Given data: Begin

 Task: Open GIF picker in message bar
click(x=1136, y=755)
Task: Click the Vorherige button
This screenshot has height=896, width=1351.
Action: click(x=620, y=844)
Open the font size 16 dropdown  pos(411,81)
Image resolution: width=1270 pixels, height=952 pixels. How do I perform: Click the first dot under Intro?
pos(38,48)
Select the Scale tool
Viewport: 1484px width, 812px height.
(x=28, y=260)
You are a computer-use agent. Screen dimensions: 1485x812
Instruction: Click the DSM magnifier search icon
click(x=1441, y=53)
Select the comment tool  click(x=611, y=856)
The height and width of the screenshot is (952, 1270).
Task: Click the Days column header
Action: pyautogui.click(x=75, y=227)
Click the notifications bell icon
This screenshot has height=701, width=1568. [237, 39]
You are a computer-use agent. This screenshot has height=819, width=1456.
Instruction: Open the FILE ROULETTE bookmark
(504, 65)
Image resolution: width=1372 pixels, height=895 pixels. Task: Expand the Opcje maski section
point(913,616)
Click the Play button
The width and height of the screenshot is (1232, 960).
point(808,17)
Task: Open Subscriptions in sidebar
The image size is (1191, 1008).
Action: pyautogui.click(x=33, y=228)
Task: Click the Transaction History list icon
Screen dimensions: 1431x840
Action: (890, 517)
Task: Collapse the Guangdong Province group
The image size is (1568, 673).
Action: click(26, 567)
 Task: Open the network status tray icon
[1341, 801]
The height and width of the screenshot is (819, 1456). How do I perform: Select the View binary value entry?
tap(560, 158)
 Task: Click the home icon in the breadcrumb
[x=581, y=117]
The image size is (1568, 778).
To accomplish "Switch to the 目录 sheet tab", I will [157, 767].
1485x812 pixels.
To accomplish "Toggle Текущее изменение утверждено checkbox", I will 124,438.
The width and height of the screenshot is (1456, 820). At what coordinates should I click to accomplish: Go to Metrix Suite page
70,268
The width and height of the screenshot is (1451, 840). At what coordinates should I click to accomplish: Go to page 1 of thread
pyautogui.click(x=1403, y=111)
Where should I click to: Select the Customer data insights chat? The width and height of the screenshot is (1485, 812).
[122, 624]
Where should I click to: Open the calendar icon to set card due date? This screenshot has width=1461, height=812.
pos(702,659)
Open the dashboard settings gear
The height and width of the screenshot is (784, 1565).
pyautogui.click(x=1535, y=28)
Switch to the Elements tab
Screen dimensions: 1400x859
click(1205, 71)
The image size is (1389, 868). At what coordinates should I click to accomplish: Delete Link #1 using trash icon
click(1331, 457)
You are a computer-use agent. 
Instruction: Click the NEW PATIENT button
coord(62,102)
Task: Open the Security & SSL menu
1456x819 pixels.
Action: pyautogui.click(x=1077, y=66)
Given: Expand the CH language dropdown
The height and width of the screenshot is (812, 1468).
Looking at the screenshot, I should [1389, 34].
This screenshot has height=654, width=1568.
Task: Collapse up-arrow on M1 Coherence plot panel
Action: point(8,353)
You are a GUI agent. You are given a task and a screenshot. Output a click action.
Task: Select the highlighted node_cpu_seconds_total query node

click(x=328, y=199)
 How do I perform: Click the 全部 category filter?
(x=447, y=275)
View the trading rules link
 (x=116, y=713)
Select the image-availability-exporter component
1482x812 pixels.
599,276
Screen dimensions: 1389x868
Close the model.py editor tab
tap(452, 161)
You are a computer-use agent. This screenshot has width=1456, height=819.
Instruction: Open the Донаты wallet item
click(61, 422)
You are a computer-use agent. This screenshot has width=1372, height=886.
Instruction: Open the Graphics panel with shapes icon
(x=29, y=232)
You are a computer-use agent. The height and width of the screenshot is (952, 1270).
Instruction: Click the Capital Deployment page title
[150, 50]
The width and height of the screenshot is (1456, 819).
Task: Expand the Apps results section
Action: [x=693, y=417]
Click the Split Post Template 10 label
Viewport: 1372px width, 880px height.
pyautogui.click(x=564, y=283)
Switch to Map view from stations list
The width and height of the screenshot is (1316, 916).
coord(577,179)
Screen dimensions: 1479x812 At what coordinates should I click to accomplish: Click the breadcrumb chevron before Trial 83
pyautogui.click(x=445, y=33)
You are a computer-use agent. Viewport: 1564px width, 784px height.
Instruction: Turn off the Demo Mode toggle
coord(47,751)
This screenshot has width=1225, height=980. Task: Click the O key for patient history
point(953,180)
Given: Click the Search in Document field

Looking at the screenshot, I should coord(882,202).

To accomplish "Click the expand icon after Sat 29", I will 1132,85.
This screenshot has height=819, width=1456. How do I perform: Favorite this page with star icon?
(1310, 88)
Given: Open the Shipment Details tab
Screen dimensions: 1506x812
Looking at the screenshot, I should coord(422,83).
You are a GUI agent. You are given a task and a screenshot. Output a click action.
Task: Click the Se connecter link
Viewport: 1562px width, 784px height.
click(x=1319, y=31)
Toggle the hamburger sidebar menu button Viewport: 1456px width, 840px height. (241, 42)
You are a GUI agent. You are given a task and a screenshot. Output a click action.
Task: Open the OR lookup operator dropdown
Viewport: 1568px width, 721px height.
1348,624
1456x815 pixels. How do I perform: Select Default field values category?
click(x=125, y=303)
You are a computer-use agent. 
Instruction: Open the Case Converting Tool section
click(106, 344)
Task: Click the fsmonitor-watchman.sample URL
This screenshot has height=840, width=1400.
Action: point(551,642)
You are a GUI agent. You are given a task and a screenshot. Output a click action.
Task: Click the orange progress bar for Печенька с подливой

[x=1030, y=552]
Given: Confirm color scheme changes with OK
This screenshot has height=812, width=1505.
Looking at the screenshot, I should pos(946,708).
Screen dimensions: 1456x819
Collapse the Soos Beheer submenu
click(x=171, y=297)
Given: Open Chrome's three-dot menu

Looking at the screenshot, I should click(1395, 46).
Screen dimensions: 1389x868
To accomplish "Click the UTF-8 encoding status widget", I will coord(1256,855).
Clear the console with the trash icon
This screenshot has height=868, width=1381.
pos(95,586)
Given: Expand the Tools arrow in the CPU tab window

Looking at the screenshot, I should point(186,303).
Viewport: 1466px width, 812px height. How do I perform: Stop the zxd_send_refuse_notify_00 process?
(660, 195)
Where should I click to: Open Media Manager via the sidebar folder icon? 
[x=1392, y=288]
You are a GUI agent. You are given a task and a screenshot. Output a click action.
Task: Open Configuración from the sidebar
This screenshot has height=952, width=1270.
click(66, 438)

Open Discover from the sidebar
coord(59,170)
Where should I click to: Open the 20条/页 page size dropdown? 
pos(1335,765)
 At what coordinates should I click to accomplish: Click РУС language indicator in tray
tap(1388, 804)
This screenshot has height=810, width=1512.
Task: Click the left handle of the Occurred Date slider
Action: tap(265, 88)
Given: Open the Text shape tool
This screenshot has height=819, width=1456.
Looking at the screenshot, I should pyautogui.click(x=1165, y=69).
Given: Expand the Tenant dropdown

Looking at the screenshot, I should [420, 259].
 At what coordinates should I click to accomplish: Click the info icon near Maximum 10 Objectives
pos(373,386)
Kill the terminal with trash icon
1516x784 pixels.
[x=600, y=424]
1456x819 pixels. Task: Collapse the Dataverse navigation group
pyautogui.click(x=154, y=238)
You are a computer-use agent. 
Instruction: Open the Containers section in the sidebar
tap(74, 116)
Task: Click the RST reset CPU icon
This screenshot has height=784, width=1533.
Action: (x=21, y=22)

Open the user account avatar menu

Given data: End

## Exercise objective
Write the whole of the material out again, exactly.

## Completed exercise
 Task: Open GIF picker in message bar
click(x=1136, y=755)
Task: Click the Vorherige button
This screenshot has height=896, width=1351.
Action: click(x=620, y=844)
Open the font size 16 dropdown  pos(411,81)
Image resolution: width=1270 pixels, height=952 pixels. How do I perform: Click the first dot under Intro?
pos(38,48)
Select the Scale tool
Viewport: 1484px width, 812px height.
(x=28, y=260)
You are a computer-use agent. Screen dimensions: 1485x812
Instruction: Click the DSM magnifier search icon
click(x=1441, y=53)
Select the comment tool  click(x=611, y=856)
The height and width of the screenshot is (952, 1270).
Task: Click the Days column header
Action: pyautogui.click(x=75, y=227)
Click the notifications bell icon
This screenshot has height=701, width=1568. [237, 39]
You are a computer-use agent. This screenshot has height=819, width=1456.
Instruction: Open the FILE ROULETTE bookmark
(504, 65)
Image resolution: width=1372 pixels, height=895 pixels. Task: Expand the Opcje maski section
point(913,616)
Click the Play button
The width and height of the screenshot is (1232, 960).
point(808,17)
Task: Open Subscriptions in sidebar
The image size is (1191, 1008).
Action: pyautogui.click(x=33, y=228)
Task: Click the Transaction History list icon
Screen dimensions: 1431x840
Action: (890, 517)
Task: Collapse the Guangdong Province group
The image size is (1568, 673).
Action: click(26, 567)
 Task: Open the network status tray icon
[1341, 801]
The height and width of the screenshot is (819, 1456). How do I perform: Select the View binary value entry?
tap(560, 158)
 Task: Click the home icon in the breadcrumb
[x=581, y=117]
The image size is (1568, 778).
To accomplish "Switch to the 目录 sheet tab", I will [157, 767].
1485x812 pixels.
To accomplish "Toggle Текущее изменение утверждено checkbox", I will 124,438.
The width and height of the screenshot is (1456, 820). At what coordinates should I click to accomplish: Go to Metrix Suite page
70,268
The width and height of the screenshot is (1451, 840). At what coordinates should I click to accomplish: Go to page 1 of thread
pyautogui.click(x=1403, y=111)
Where should I click to: Select the Customer data insights chat? The width and height of the screenshot is (1485, 812).
[122, 624]
Where should I click to: Open the calendar icon to set card due date? This screenshot has width=1461, height=812.
pos(702,659)
Open the dashboard settings gear
The height and width of the screenshot is (784, 1565).
pyautogui.click(x=1535, y=28)
Switch to the Elements tab
Screen dimensions: 1400x859
click(1205, 71)
The image size is (1389, 868). At what coordinates should I click to accomplish: Delete Link #1 using trash icon
click(1331, 457)
You are a computer-use agent. 
Instruction: Click the NEW PATIENT button
coord(62,102)
Task: Open the Security & SSL menu
1456x819 pixels.
Action: pyautogui.click(x=1077, y=66)
Given: Expand the CH language dropdown
The height and width of the screenshot is (812, 1468).
Looking at the screenshot, I should [1389, 34].
This screenshot has height=654, width=1568.
Task: Collapse up-arrow on M1 Coherence plot panel
Action: point(8,353)
You are a GUI agent. You are given a task and a screenshot. Output a click action.
Task: Select the highlighted node_cpu_seconds_total query node

click(x=328, y=199)
 How do I perform: Click the 全部 category filter?
(x=447, y=275)
View the trading rules link
 (x=116, y=713)
Select the image-availability-exporter component
1482x812 pixels.
599,276
Screen dimensions: 1389x868
Close the model.py editor tab
tap(452, 161)
You are a computer-use agent. This screenshot has width=1456, height=819.
Instruction: Open the Донаты wallet item
click(61, 422)
You are a computer-use agent. This screenshot has width=1372, height=886.
Instruction: Open the Graphics panel with shapes icon
(x=29, y=232)
You are a computer-use agent. The height and width of the screenshot is (952, 1270).
Instruction: Click the Capital Deployment page title
[150, 50]
The width and height of the screenshot is (1456, 819).
Task: Expand the Apps results section
Action: [x=693, y=417]
Click the Split Post Template 10 label
Viewport: 1372px width, 880px height.
pyautogui.click(x=564, y=283)
Switch to Map view from stations list
The width and height of the screenshot is (1316, 916).
coord(577,179)
Screen dimensions: 1479x812 At what coordinates should I click to accomplish: Click the breadcrumb chevron before Trial 83
pyautogui.click(x=445, y=33)
You are a computer-use agent. Viewport: 1564px width, 784px height.
Instruction: Turn off the Demo Mode toggle
coord(47,751)
This screenshot has width=1225, height=980. Task: Click the O key for patient history
point(953,180)
Given: Click the Search in Document field

Looking at the screenshot, I should coord(882,202).

To accomplish "Click the expand icon after Sat 29", I will 1132,85.
This screenshot has height=819, width=1456. How do I perform: Favorite this page with star icon?
(1310, 88)
Given: Open the Shipment Details tab
Screen dimensions: 1506x812
Looking at the screenshot, I should coord(422,83).
You are a GUI agent. You are given a task and a screenshot. Output a click action.
Task: Click the Se connecter link
Viewport: 1562px width, 784px height.
click(x=1319, y=31)
Toggle the hamburger sidebar menu button Viewport: 1456px width, 840px height. (241, 42)
You are a GUI agent. You are given a task and a screenshot. Output a click action.
Task: Open the OR lookup operator dropdown
Viewport: 1568px width, 721px height.
1348,624
1456x815 pixels. How do I perform: Select Default field values category?
click(x=125, y=303)
You are a computer-use agent. 
Instruction: Open the Case Converting Tool section
click(106, 344)
Task: Click the fsmonitor-watchman.sample URL
This screenshot has height=840, width=1400.
Action: point(551,642)
You are a GUI agent. You are given a task and a screenshot. Output a click action.
Task: Click the orange progress bar for Печенька с подливой

[x=1030, y=552]
Given: Confirm color scheme changes with OK
This screenshot has height=812, width=1505.
Looking at the screenshot, I should pos(946,708).
Screen dimensions: 1456x819
Collapse the Soos Beheer submenu
click(x=171, y=297)
Given: Open Chrome's three-dot menu

Looking at the screenshot, I should click(1395, 46).
Screen dimensions: 1389x868
To accomplish "Click the UTF-8 encoding status widget", I will coord(1256,855).
Clear the console with the trash icon
This screenshot has height=868, width=1381.
pos(95,586)
Given: Expand the Tools arrow in the CPU tab window

Looking at the screenshot, I should point(186,303).
Viewport: 1466px width, 812px height. How do I perform: Stop the zxd_send_refuse_notify_00 process?
(660, 195)
Where should I click to: Open Media Manager via the sidebar folder icon? 
[x=1392, y=288]
You are a GUI agent. You are given a task and a screenshot. Output a click action.
Task: Open Configuración from the sidebar
This screenshot has height=952, width=1270.
click(66, 438)

Open Discover from the sidebar
coord(59,170)
Where should I click to: Open the 20条/页 page size dropdown? 
pos(1335,765)
 At what coordinates should I click to accomplish: Click РУС language indicator in tray
tap(1388, 804)
This screenshot has height=810, width=1512.
Task: Click the left handle of the Occurred Date slider
Action: tap(265, 88)
Given: Open the Text shape tool
This screenshot has height=819, width=1456.
Looking at the screenshot, I should pyautogui.click(x=1165, y=69).
Given: Expand the Tenant dropdown

Looking at the screenshot, I should [420, 259].
 At what coordinates should I click to accomplish: Click the info icon near Maximum 10 Objectives
pos(373,386)
Kill the terminal with trash icon
1516x784 pixels.
[x=600, y=424]
1456x819 pixels. Task: Collapse the Dataverse navigation group
pyautogui.click(x=154, y=238)
You are a computer-use agent. 
Instruction: Open the Containers section in the sidebar
tap(74, 116)
Task: Click the RST reset CPU icon
This screenshot has height=784, width=1533.
Action: (x=21, y=22)

Open the user account avatar menu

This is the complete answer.